15
3
Former deputy director of the CIA's counterterrorist center and the FBI's national security branch Philip Mudd advocated for real-time countermeasures against Russian content on Facebook. He was responding to a new report that Facebook executives believe as many as 126 million people saw content generated by Russian "troll farms" on the social media site.
"I can't overestimate the significance of this," Mudd said. "What's happening now in terms of these revelations about Facebook has to twist government on its head."
He said U.S. intelligence agencies would have to coordinate with Facebook directly to deal with this threat and "take this stuff off the Internet."

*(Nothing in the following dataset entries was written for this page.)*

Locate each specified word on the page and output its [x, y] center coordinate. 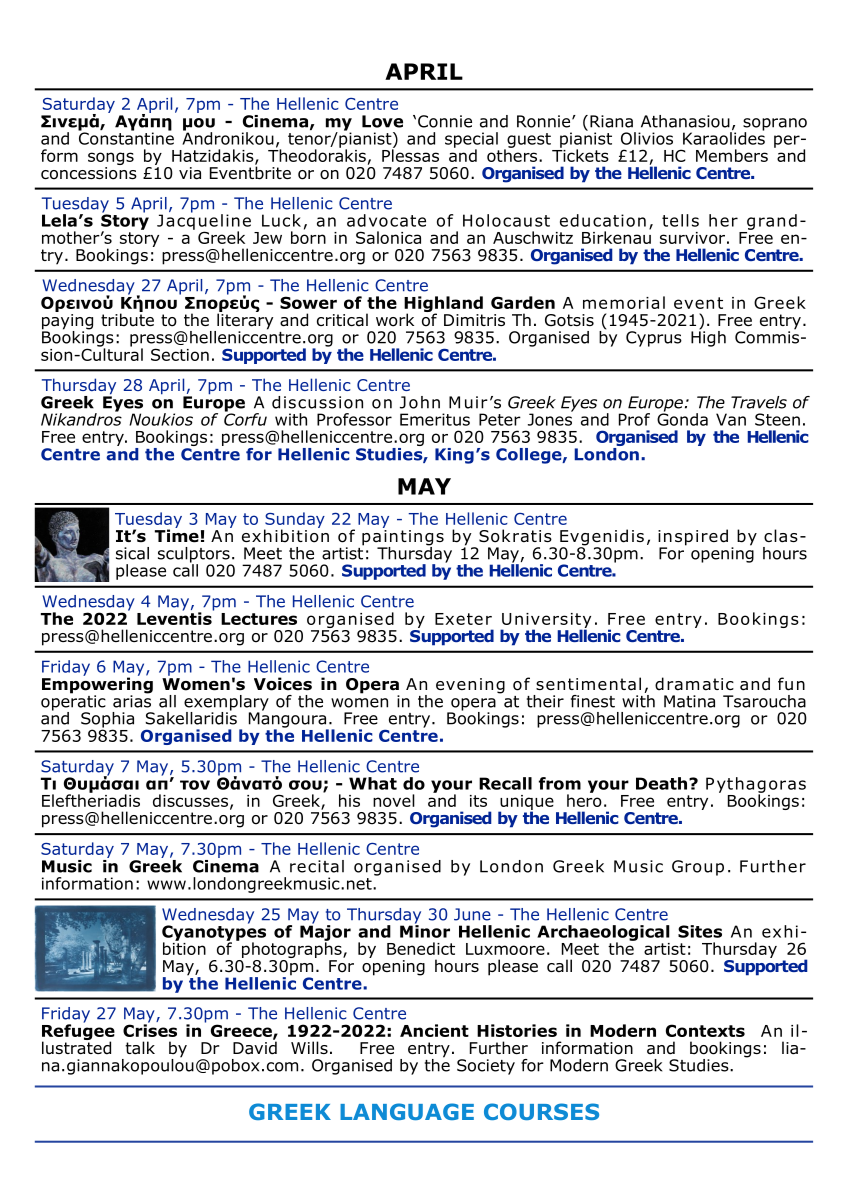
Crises [150, 1029]
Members [732, 155]
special [471, 141]
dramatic [694, 684]
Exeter [463, 619]
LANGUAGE [407, 1111]
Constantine [126, 137]
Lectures [259, 619]
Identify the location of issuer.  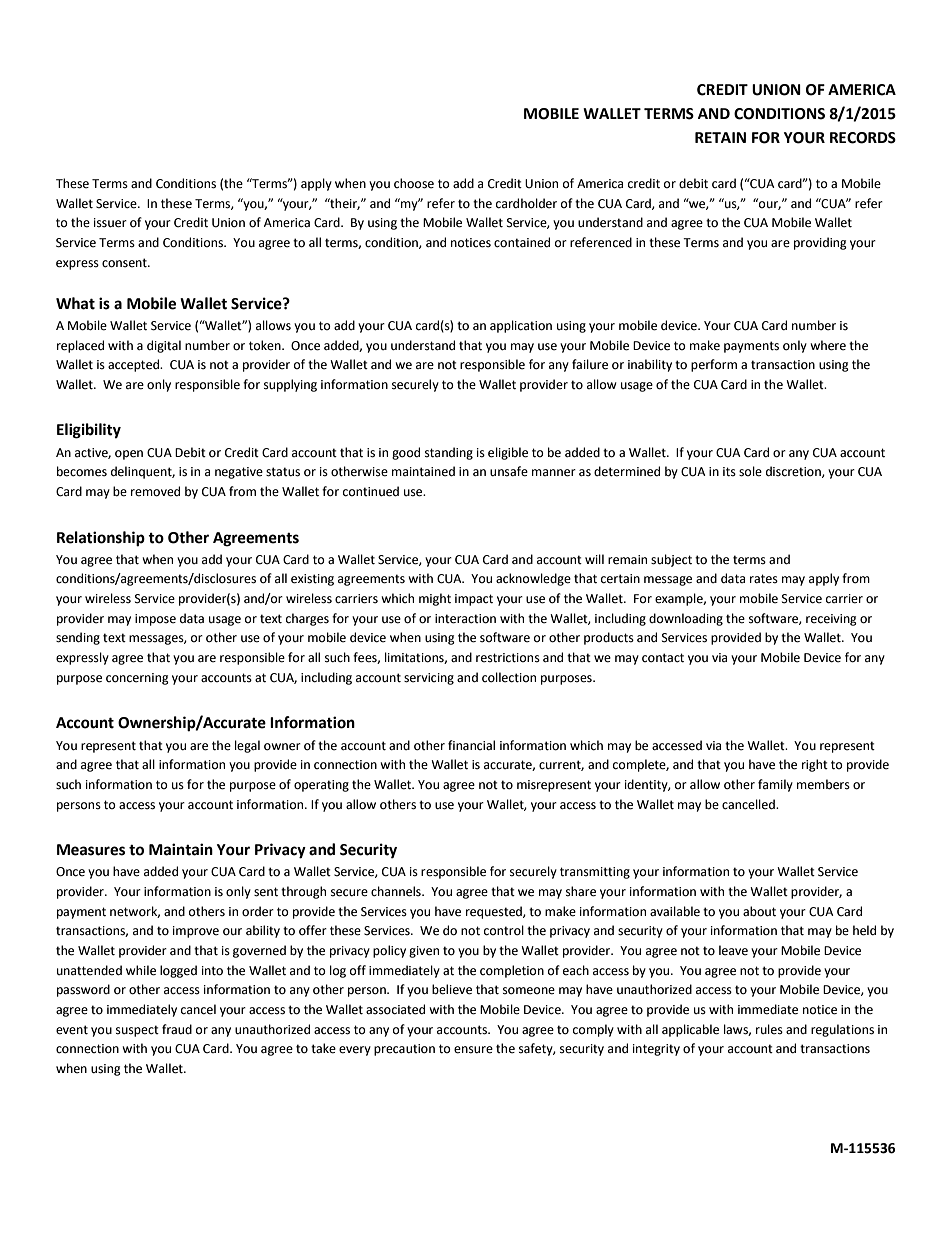
(110, 223).
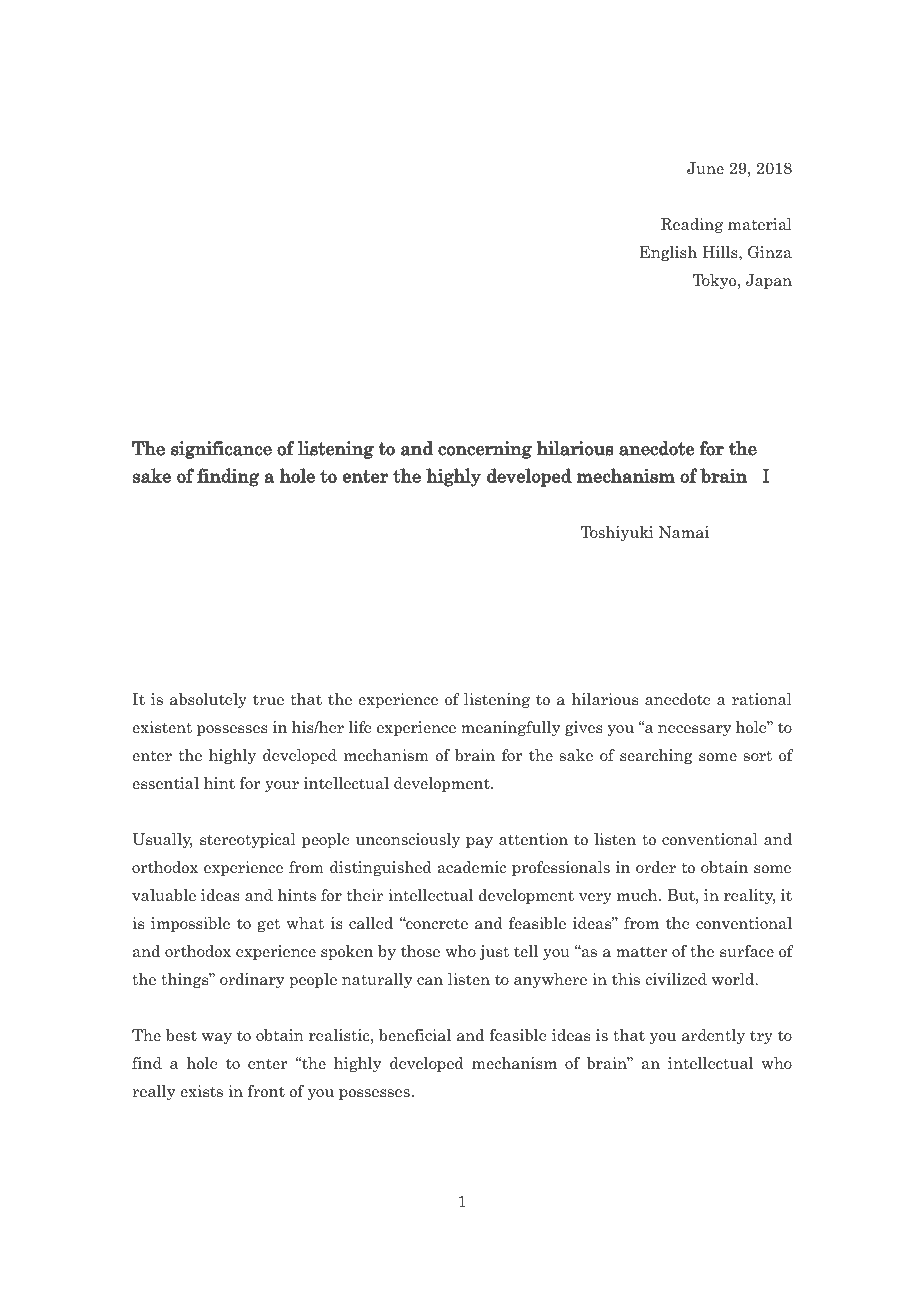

"Facebook real time—I'm not talking about 30 days, I'm talking about real time—can take stuff off the internet," Mudd said. "We need a war room where the National Security Agency and the CIA and FBI are together with Facebook."
"They have to get this stuff off the internet," he added.
Legal analyst Jeffrey Toobin declared the American media environment a "brave new world." He said Facebook must now assume a heightened responsibility for American political integrity.
"Facebook is making a very slow and cautious start, but they have a big responsibility for how American politics works now, and they really haven't stepped up so far," Toobin said.
Gloria Borger added that the news about Facebook gives her "a sense of the enormity of what the Russians were trying to do here."
Commentators at MSNBC have also called for similar action in the interest of solving the problem of "fake news" on the Internet. Last year, panelists on "Morning Joe" had a similar conversation, and co-host Mika Brzezinski said there had to be "some sort of constraints" on such stories.